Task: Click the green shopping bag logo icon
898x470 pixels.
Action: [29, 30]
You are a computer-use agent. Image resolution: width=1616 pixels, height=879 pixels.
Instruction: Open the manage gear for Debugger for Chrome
---
TASK DESCRIPTION: From the line with "You are a computer-use" to the end of the listing above, set down every line exactly as it appears, both ends included.

WRITTEN ANSWER:
You are a computer-use agent. Image resolution: width=1616 pixels, height=879 pixels.
Instruction: Open the manage gear for Debugger for Chrome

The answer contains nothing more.